Recensioni

Anche il quarto album del polistrumentista australiano lo vede impegnato – a mo’ di one man band – con parecchi strumenti (tra cui chitarre, basso, didgeridoo e percussioni), alla ricerca, come viene puntualizzato in sede di press, dell’essenza dei suoi live. Mescolando folk, reggae, rock e world, White Moth, che vede la presenza di cantanti aborigeni, è un concept che paga quindi omaggio agli abitanti originari del continente australiano, ed intende sensibilizzare a un maggiore rispetto per le culture da preservare.

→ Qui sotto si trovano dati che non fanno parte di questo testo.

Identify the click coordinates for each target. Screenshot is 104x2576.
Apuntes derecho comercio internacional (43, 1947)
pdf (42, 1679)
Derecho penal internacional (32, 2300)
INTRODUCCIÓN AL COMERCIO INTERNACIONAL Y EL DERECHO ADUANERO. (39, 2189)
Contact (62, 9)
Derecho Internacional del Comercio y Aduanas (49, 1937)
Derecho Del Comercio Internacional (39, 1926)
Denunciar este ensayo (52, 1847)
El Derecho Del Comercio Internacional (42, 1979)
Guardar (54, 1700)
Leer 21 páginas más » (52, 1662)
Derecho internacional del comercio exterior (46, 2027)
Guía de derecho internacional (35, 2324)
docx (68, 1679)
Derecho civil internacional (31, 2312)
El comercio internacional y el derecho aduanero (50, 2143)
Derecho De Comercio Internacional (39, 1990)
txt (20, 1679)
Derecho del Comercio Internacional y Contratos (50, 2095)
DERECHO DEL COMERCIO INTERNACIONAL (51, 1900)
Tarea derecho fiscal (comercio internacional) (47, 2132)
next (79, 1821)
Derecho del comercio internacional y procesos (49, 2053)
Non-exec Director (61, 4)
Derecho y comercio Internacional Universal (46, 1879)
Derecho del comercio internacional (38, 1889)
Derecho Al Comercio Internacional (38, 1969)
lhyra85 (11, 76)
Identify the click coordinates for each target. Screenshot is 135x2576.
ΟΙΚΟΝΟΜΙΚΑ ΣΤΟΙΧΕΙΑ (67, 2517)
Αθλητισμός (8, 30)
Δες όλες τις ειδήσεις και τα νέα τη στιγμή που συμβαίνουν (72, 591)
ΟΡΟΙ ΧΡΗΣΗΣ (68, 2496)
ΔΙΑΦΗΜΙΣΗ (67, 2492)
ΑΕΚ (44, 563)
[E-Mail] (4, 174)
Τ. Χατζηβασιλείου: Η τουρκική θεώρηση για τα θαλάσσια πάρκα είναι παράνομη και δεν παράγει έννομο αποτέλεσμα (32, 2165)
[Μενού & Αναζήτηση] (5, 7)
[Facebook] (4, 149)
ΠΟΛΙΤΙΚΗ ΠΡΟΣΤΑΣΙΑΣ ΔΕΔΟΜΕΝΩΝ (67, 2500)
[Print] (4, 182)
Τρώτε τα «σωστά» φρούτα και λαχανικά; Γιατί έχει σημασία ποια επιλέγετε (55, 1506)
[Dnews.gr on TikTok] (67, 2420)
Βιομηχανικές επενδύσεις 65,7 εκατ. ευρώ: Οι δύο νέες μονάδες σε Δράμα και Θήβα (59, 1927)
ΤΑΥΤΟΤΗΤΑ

Un personale viaggio dell’autore che fa anche il punto della situazione sulla sua musica. Ecco allora il soul e il reggae (Twist, Come Let Go), le ballad (Better People, Choices), le consuete ascendenze benharperiane (Anni Koozoo), i rock blues (Footprint), gli echi younghiani in Whirlpool, la world gabrieliana di Message Stick, tra didgeridoo, percussioni e voci.
Disco curatissimo dal punto di vista tecnico, non è sostenuto nello stesso modo dall’ispirazione nel songwriting, per quanto le intenzioni siano lodevolissime. Per cui la discontinuità non ci permette questa volta di porlo allo stesso livello del precedente.